FIVE FLAVOR CAKE 
2 sticks butter
1/2 c. vegetable shortening
3 c. sugar
5 eggs, well beaten
1 tsp. rum extract
1 tsp. lemon extract
3 c. all-purpose flour
1/2 tsp. baking powder
1 c. milk
1 tsp. coconut flavor
1 tsp. butter flavor
1 tsp. vanilla extract

Cream butter, shortening and sugar until light and fluffy. Add eggs, which have been beaten until lemon colored. Combine flour and baking powder and add to creamed mixture alternately with milk. Stir in flavorings. Spoon mixture into prepared 10 inch tube pan (the Bundt pan must be 10 inches or hold 12 cups; an angel food pan may also be used).
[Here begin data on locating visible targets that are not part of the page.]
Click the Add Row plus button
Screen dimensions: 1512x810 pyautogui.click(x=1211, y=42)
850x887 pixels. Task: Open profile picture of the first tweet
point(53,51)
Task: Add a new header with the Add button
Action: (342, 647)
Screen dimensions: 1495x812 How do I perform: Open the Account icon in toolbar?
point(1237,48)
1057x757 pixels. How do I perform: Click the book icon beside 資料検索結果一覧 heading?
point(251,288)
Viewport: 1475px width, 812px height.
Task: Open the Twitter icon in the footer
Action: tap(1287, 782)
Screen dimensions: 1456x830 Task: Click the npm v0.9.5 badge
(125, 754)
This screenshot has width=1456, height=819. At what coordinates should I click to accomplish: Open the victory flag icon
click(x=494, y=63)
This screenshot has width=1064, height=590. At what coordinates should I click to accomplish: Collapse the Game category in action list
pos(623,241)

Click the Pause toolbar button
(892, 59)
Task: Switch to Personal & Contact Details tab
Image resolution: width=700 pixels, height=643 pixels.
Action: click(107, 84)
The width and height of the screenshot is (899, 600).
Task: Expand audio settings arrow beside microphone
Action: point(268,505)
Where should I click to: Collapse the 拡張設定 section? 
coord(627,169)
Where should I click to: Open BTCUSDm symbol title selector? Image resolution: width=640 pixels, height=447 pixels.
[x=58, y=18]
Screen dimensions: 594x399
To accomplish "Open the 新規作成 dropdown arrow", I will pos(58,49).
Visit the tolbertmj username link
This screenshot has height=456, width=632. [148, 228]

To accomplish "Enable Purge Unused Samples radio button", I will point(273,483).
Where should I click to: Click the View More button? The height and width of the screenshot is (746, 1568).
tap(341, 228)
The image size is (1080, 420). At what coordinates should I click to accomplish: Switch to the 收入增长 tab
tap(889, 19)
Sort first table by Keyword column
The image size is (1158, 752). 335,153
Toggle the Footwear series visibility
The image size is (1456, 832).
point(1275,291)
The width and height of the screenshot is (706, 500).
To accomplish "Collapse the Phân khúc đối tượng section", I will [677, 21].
Bake at 325 degrees for 1 1/2 hours or until cake tests done. Add glaze if desired. Cool in pan about 10 minutes before turning out.

GLAZE:

1 c. sugar
1/2 c. water
1 tsp. each: coconut, rum, butter, lemon, vanilla & almond extracts

Combine ingredients in heavy saucepan. Bring to boil, stir until sugar is melted. Pour on 1/2 of the glaze while cake is in Bundt pan and the other half when removed.

Note: You can use any 5 flavors that you wish.